** ACTION ITEM **
Among the lines below, a stretch begins at the one with "You are a GUI" and ends at the one with "Mediadaten (457, 2550)". Repeat that stretch exactly, ends included.

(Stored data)

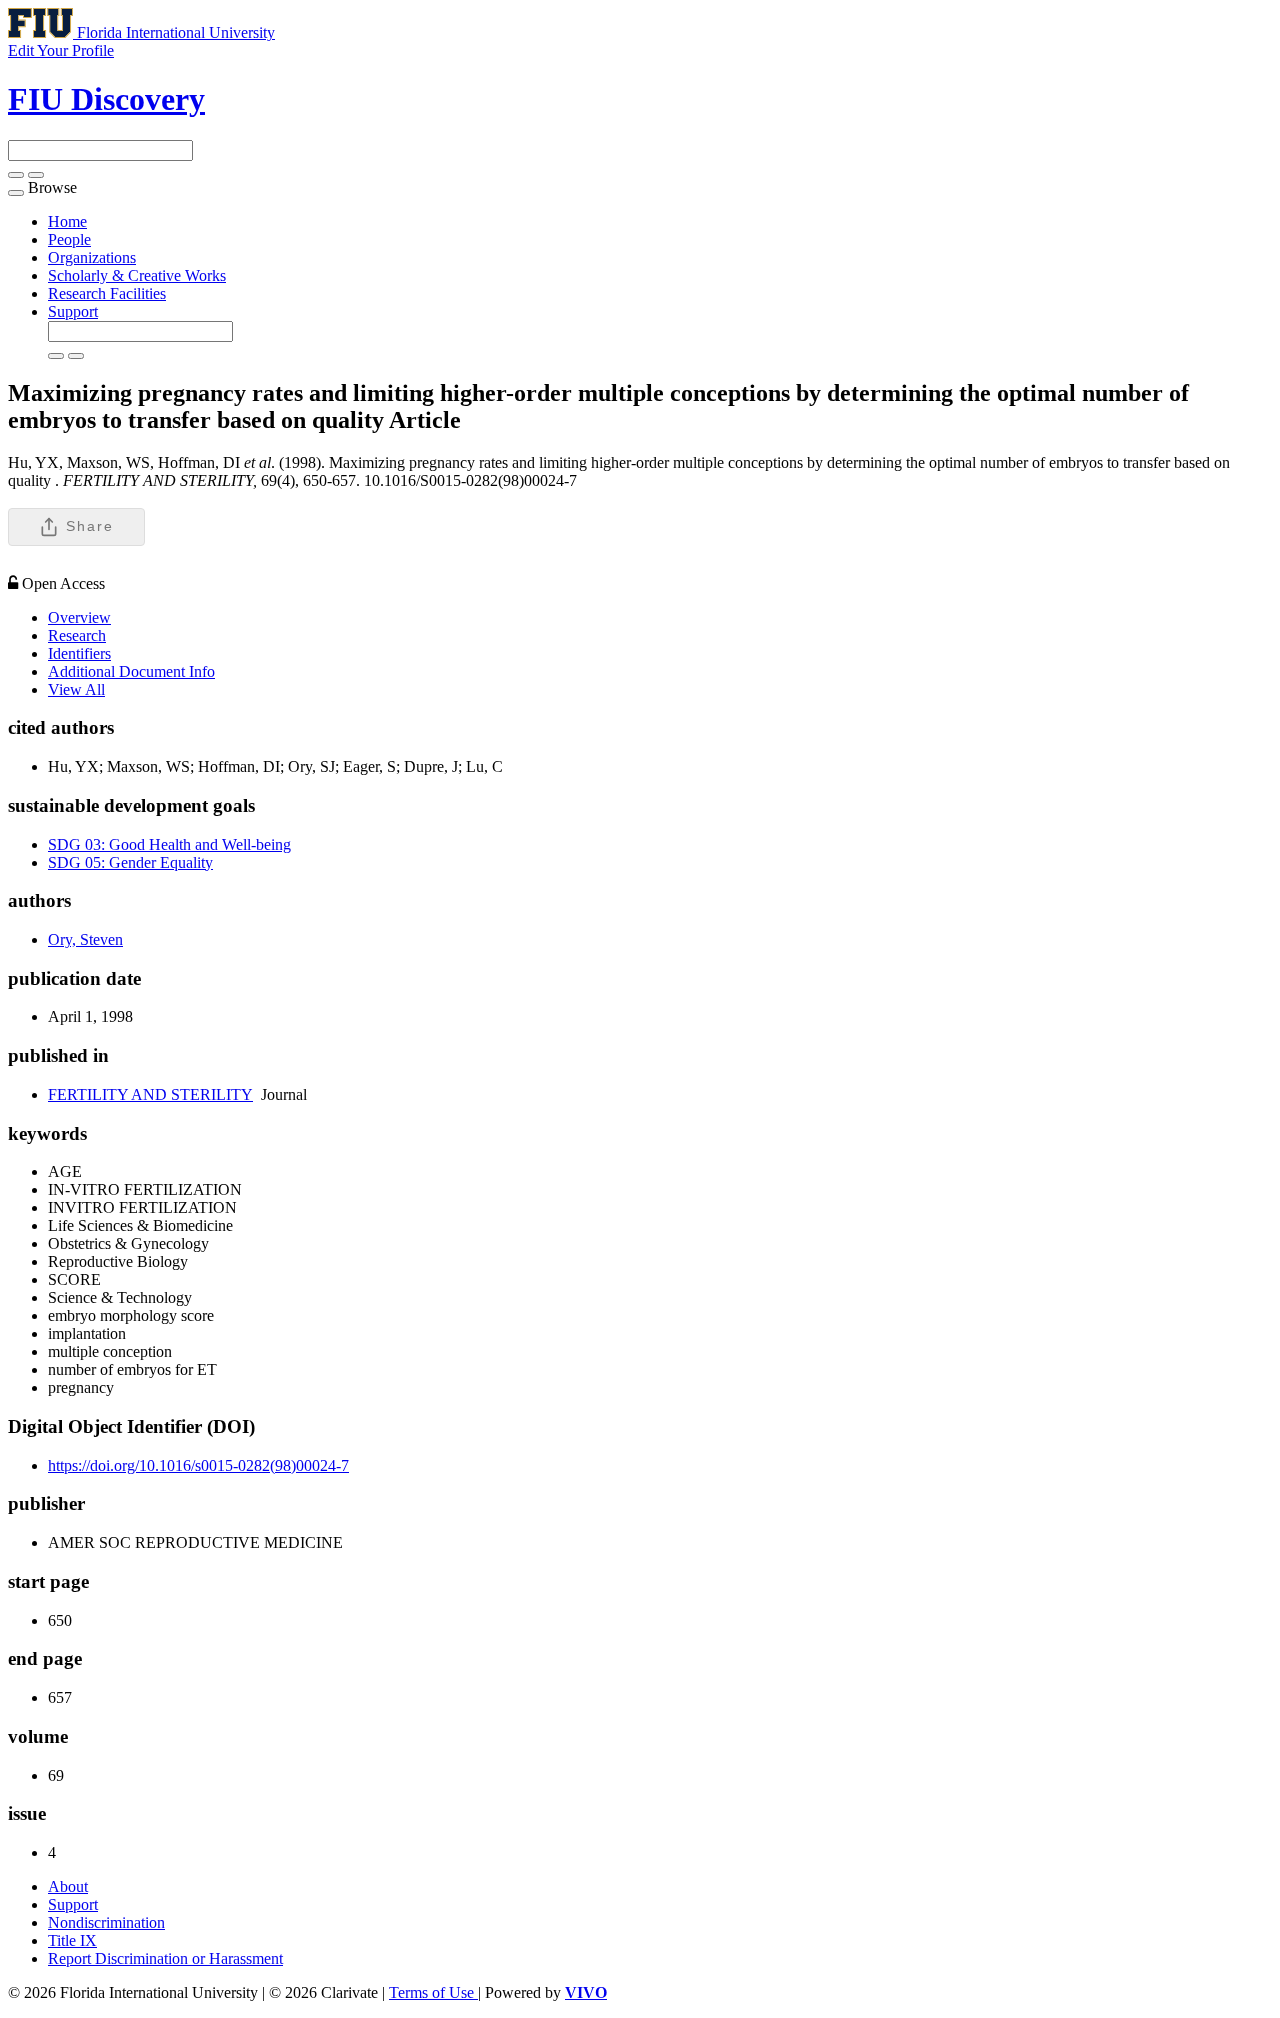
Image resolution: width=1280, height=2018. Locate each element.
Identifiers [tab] (79, 653)
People (69, 239)
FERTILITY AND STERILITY (150, 1094)
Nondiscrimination (106, 1922)
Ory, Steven (85, 939)
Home (67, 221)
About (68, 1886)
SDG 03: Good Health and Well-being (169, 844)
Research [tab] (77, 635)
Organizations (92, 257)
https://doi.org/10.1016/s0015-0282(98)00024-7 (198, 1465)
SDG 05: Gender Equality (130, 862)
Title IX (72, 1940)
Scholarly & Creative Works (137, 275)
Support (73, 311)
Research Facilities (107, 293)
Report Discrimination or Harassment (165, 1958)
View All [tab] (76, 689)
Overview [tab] (79, 617)
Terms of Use (433, 1992)
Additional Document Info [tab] (131, 671)
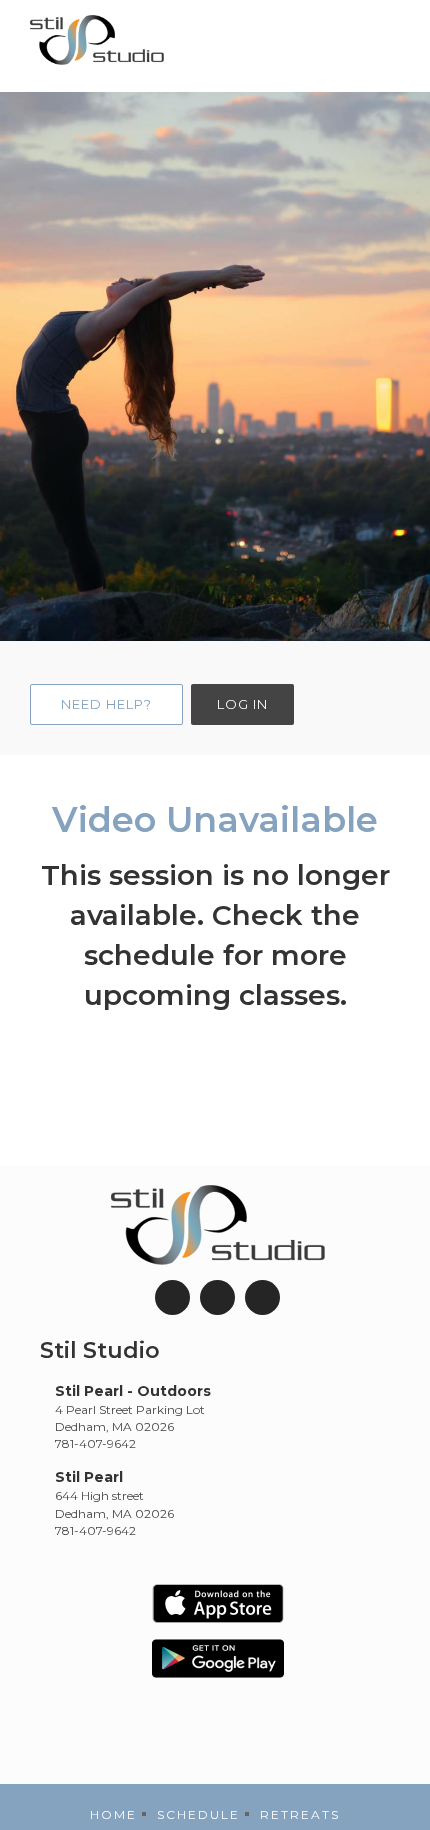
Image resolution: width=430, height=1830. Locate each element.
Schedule (198, 1814)
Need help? (106, 704)
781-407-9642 (95, 1443)
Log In (242, 704)
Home (113, 1814)
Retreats (300, 1814)
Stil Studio (100, 1350)
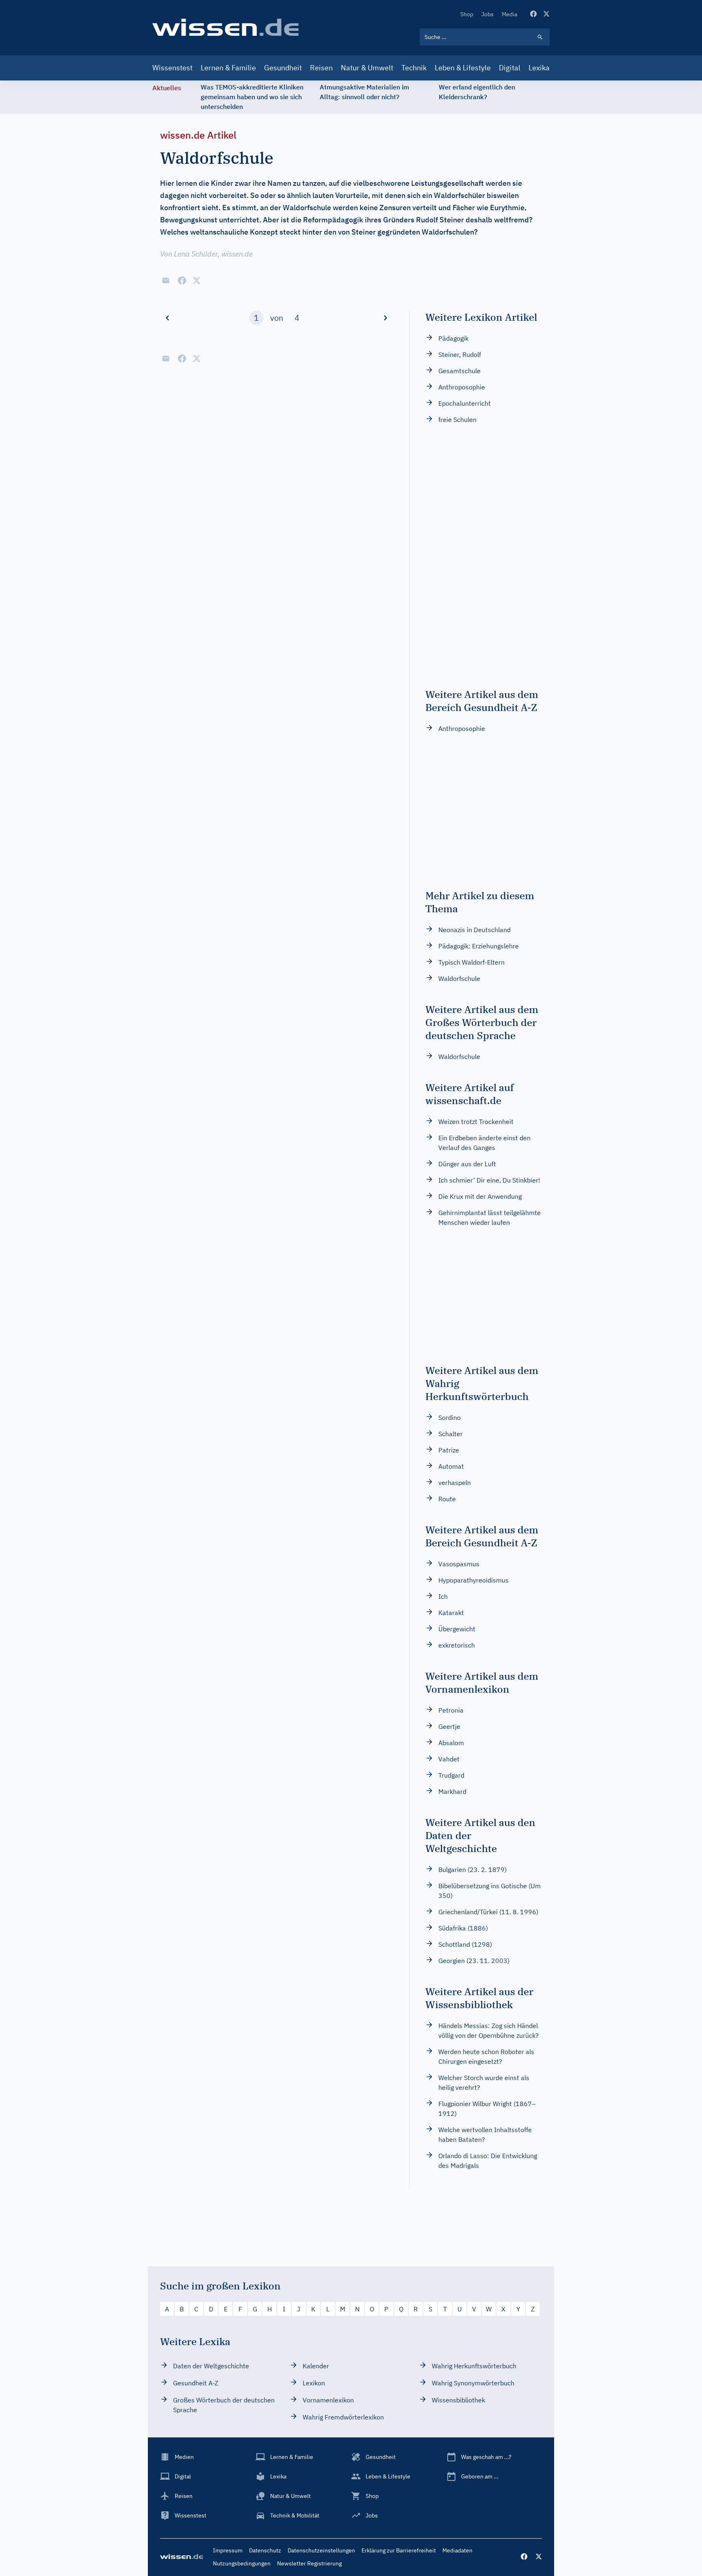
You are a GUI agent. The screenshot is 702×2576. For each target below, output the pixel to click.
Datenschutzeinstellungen (321, 2550)
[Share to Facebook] (182, 280)
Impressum (228, 2550)
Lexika (539, 67)
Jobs (487, 14)
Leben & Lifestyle (463, 67)
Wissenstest (172, 67)
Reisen (321, 67)
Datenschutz (265, 2550)
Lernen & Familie (228, 67)
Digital (509, 67)
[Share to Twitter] (197, 280)
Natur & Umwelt (367, 67)
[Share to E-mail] (166, 280)
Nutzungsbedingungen (242, 2563)
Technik (414, 67)
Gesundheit (283, 67)
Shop (466, 14)
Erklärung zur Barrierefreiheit (399, 2550)
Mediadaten (457, 2550)
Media (509, 14)
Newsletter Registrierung (309, 2563)
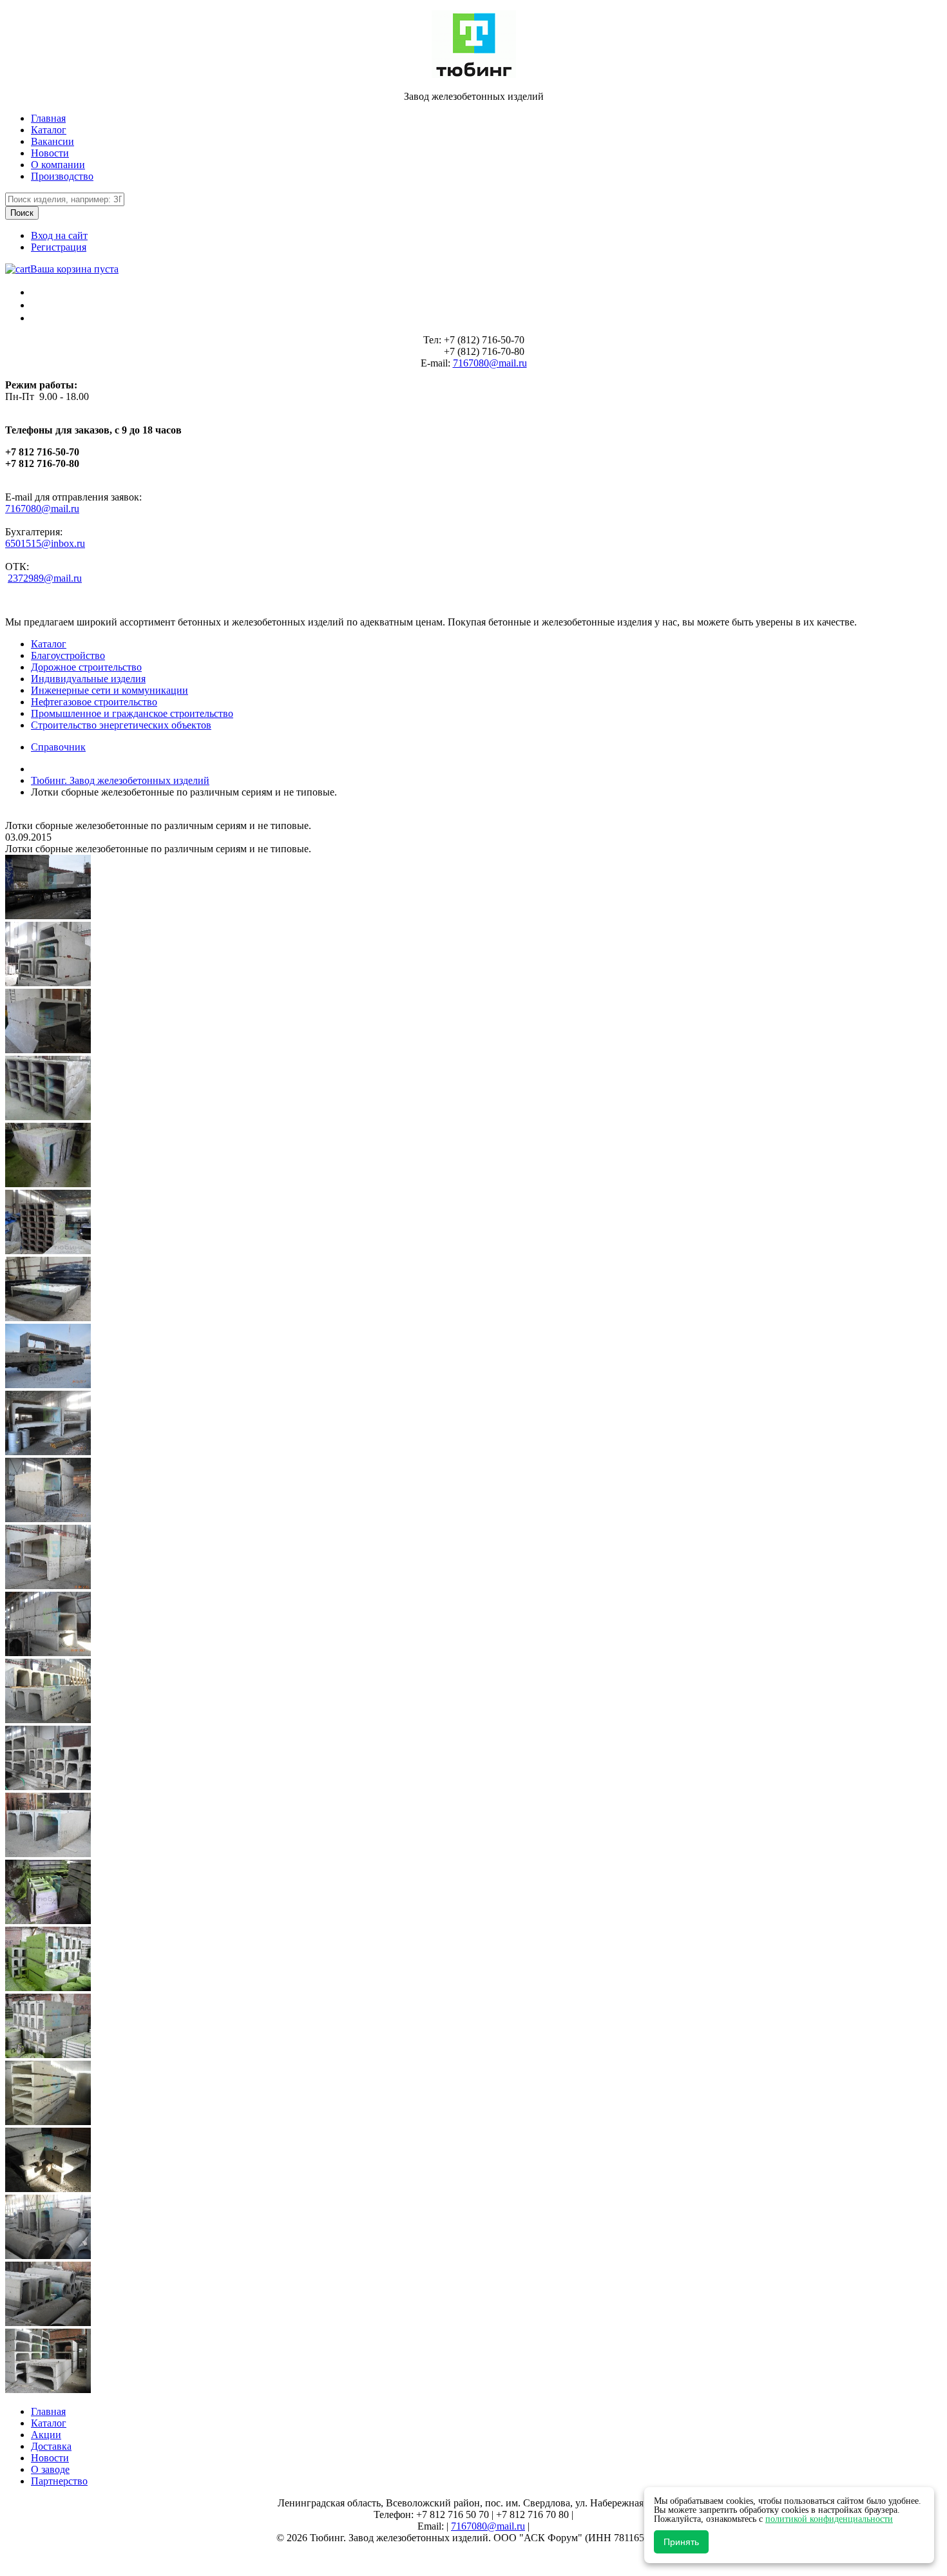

** RESPONSE BELOW **
You are a GUI agent. The screenshot is 702×2576. For each target below, output the pixel to click.
Datenschutzeinstellungen (321, 2550)
[Share to Facebook] (182, 280)
Impressum (228, 2550)
Lexika (539, 67)
Jobs (487, 14)
Leben & Lifestyle (463, 67)
Wissenstest (172, 67)
Reisen (321, 67)
Datenschutz (265, 2550)
Lernen & Familie (228, 67)
Digital (509, 67)
[Share to Twitter] (197, 280)
Natur & Umwelt (367, 67)
[Share to E-mail] (166, 280)
Nutzungsbedingungen (242, 2563)
Technik (414, 67)
Gesundheit (283, 67)
Shop (466, 14)
Erklärung zur Barrierefreiheit (399, 2550)
Mediadaten (457, 2550)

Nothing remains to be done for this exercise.